Who is going to feed us?
What started as a jaunt to find warm weather the first week in January, ended up as a question of: "Who is going to feed us in the future?"
Bringing this subject to the forefront were conversations with the folks further south who were responsible in years past for providing the produce that many folks in these parts had grown accustomed to enjoying.
A year ago at a produce firm in Gulf Port, Miss., we purchased good, pink tomatoes for $20 for a 25-pound box. This year, they were $35, which prompted a call to south Florida to see what the market price might run. The response hit us like a bombshell, when we learned the going price to the grower was $4 a box. And, growers were going several days at a time not picking any produce at all.
At the same time, we learned that bush beans were being plowed up, since there was no market for this crop either.
Checking at grocery outlets on the Gulf Coast, we found tomatoes selling for $1.30 a pound, meaning someone was obviously taking a big chunk of profit away from the growers.
There is no way on God's green Earth that the growers can hold land, cultivate, buy plants, put them in the ground, fertilize, water, harvest, buy boxes and pack and come out even, let alone make a profit under these circumstances.
Thus comes the question: "Who is going to feed us one of these days?"
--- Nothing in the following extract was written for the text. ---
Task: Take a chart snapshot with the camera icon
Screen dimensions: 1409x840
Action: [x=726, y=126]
Obviously, our system is out of whack when it comes to the point that Americans growing food for this or any other nation are being squeezed out by government regulations or the practice of catering to other nations. If some of our negotiations with neighbors has caused this problem, the time has come to review these agreements and see how we have been outsmarted at the table where agreements were fashioned.
Make a living
In this case, while the growers of tomatoes in south Florida were getting $4 for 25 pounds of the crop, people selling them up the line were marking them up to $31, and they weren't willing to reveal what the box of veggies were costing them. Someone between the grower and the produce company must have been pocketing a handsome profit for just handling the item.
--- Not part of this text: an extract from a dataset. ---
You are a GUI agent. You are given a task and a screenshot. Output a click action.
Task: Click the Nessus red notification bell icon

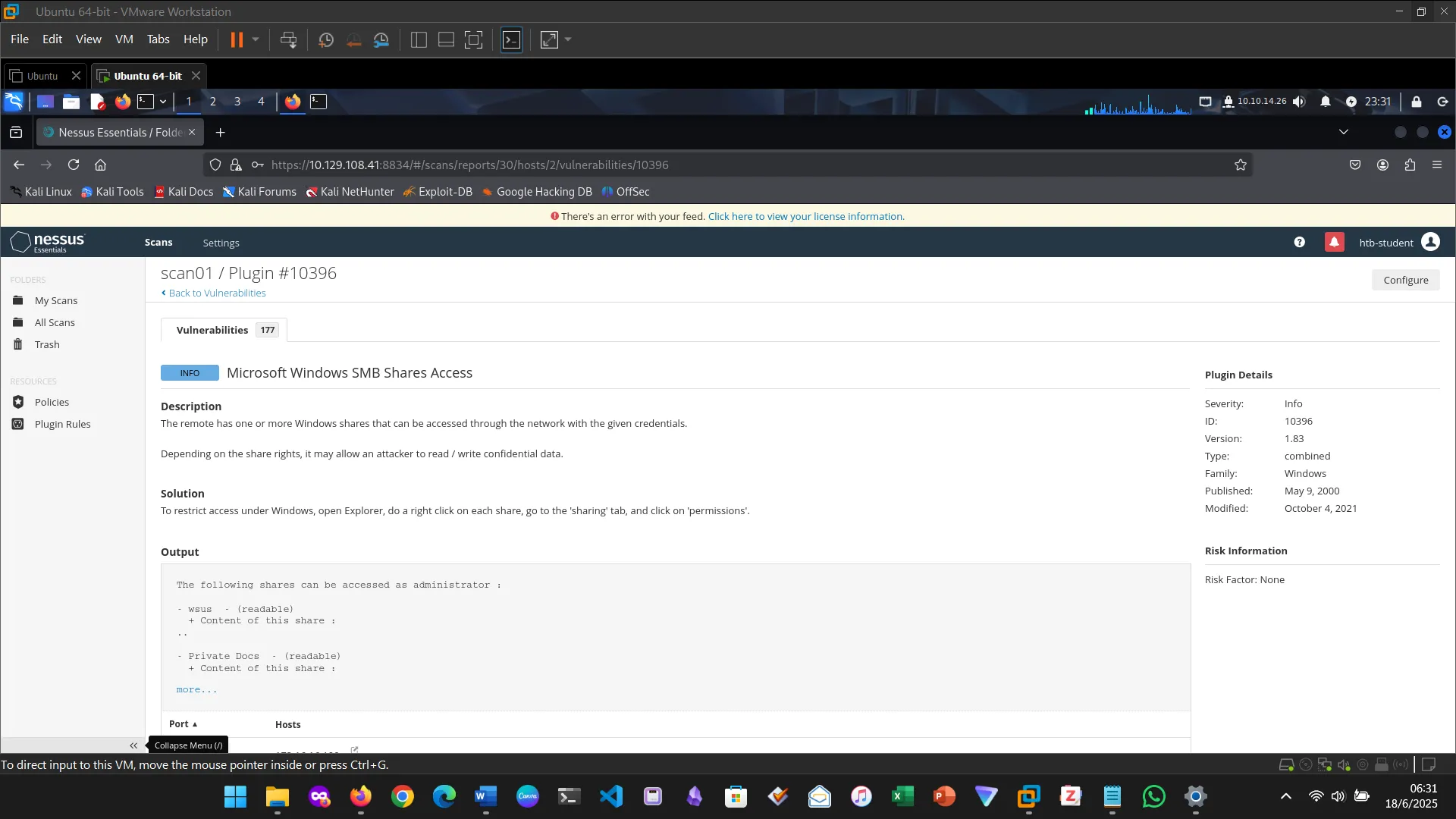click(x=1334, y=242)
Those folks doing the growing are good people -- well established in their communities and contributing to the welfare of their own and the lives of others. In some cases, they are long-time friends of family residing in virtually the southern-most points of this country. They have a long history of helping feed their region and -- in some cases -- the nation.
Could this be a case of this government being outsmarted several years ago in making agreements and concessions that are now beginning to cause great harm to a segment of our agricultural community? If this is the case, those situations need to be corrected and promptly changed before much more damage to the practice of farming is further harmed.
Growers tell us they are operating under a different set of rules than those across our borders. Many of these regulations were designed to protect our citizens, but were not required by growers in foreign areas, some of whom do not follow rules and regulations for protection of the consumer or the general public.
This alone results in American growers being placed in a situation of extra expense both in growing and harvesting costs.
More recently, the transporting of goods out of Mexico has been made much easier heading north. The possibility of going the other direction is small, resulting from lower labor cost and the many factors placed these days on American goods.
The fact is, few people in our part of the country are aware of why these advantages that make it so difficult for Americans to provide food for their tables have to exist. Perhaps Congress, supposedly seated in Washington, is so involved with other problems that they have overlooked their own people. Or, maybe they have benefitted themselves so heavily with the damaging agreements that they are content to continue situations that harm America.
We wonder where their elected representatives are while this situation exists. They could be part of the problem, benefitting their own pockets while those who send them to Washington suffer.
On a lighter note, 11 days from now comes one of the most anticipated dates on the calendar, March 1 -- the opening of Rainbow Trout season at Roaring River State Park. On the first day of March, no matter what the weather might be, the 2015 opening gun will sound, and the waters running through the hollow will be whipped by anglers from near and far.
Bob Mitchell is the former editor and publisher of the Cassville Democrat.